We decided to pair that data up with widely available data: income and property values across zip codes in the US.
We used this: www.city-data.com. It's a fantastic site packed with all sorts of information. Here is the page for just one zip and if you look a little more than halfway down you will see lines labelled -
Estimated median house/condo value
Estimated median household income
Let's use those.
The page above represents one zip-code. We had 1,600 to research.
Since it's early-February and you'll persuade nobody but a summer intern to click through all of those zip codes why not instead ask the machine to read in the info? With this type of data structure the task is trivial.
Here's an excerpt from our output -
So what's going on here?
For each zip code we asked how much life insurance was spread across how many lives.
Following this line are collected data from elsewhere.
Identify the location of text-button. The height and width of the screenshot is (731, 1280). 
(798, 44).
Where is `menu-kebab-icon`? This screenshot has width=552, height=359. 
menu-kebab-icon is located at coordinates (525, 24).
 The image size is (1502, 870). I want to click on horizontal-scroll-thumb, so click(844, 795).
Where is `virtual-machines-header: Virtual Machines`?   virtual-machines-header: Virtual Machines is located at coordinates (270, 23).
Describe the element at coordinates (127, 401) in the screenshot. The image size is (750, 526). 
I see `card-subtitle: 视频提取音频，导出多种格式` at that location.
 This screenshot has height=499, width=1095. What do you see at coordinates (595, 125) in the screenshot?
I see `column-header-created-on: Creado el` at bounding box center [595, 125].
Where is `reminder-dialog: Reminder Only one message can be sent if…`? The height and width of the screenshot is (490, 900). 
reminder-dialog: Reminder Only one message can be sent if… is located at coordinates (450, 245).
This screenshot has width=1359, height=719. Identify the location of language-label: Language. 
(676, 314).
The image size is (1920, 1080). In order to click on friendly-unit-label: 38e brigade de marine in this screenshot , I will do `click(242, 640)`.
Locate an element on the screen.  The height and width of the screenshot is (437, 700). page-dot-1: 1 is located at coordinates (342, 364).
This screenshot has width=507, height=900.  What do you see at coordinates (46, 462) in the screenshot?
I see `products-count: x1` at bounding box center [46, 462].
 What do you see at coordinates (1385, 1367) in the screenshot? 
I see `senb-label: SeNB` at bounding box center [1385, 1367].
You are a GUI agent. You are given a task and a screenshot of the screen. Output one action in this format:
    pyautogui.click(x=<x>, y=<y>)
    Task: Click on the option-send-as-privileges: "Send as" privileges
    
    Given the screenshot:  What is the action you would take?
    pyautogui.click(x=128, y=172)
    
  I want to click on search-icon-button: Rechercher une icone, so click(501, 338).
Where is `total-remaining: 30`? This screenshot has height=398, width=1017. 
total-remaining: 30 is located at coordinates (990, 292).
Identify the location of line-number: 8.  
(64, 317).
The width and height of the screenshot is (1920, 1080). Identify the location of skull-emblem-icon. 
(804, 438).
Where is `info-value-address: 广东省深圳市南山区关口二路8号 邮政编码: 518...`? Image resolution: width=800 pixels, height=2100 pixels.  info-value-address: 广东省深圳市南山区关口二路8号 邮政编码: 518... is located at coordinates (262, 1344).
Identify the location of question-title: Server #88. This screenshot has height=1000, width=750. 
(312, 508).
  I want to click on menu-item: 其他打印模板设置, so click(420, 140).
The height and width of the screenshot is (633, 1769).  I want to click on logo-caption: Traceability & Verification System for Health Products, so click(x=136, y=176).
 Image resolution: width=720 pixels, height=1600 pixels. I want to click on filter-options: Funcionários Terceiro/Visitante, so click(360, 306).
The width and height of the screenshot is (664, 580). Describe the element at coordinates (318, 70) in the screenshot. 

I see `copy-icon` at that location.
We then compared that result to the median salary and property value for individuals in that zip code fully aware that these medians are only a rough proxy for actual wealth of the true insureds; but it is a proxy - and you can construct your own within-neighbourhood-similarity arguments to strengthen/weaken that presumption - where none existed previously.
We culled incomplete data cases, and ignored zips for which we had few issued life insurance policies. This still left us with nearly $8.5bn worth of life insurance paired against some $1.5bn of property (c. 5.5:1 seems reasonable).
What you see is a per zip comparison of the level of cumulative life insurance held versus property value.
A good day's work?
After having received our output, tell me you - as portfolio manager - wouldn't be asking yourself why citizens in a small number of zips seemed, on the whole, to need life insurance in excess of x20 times the value of their property?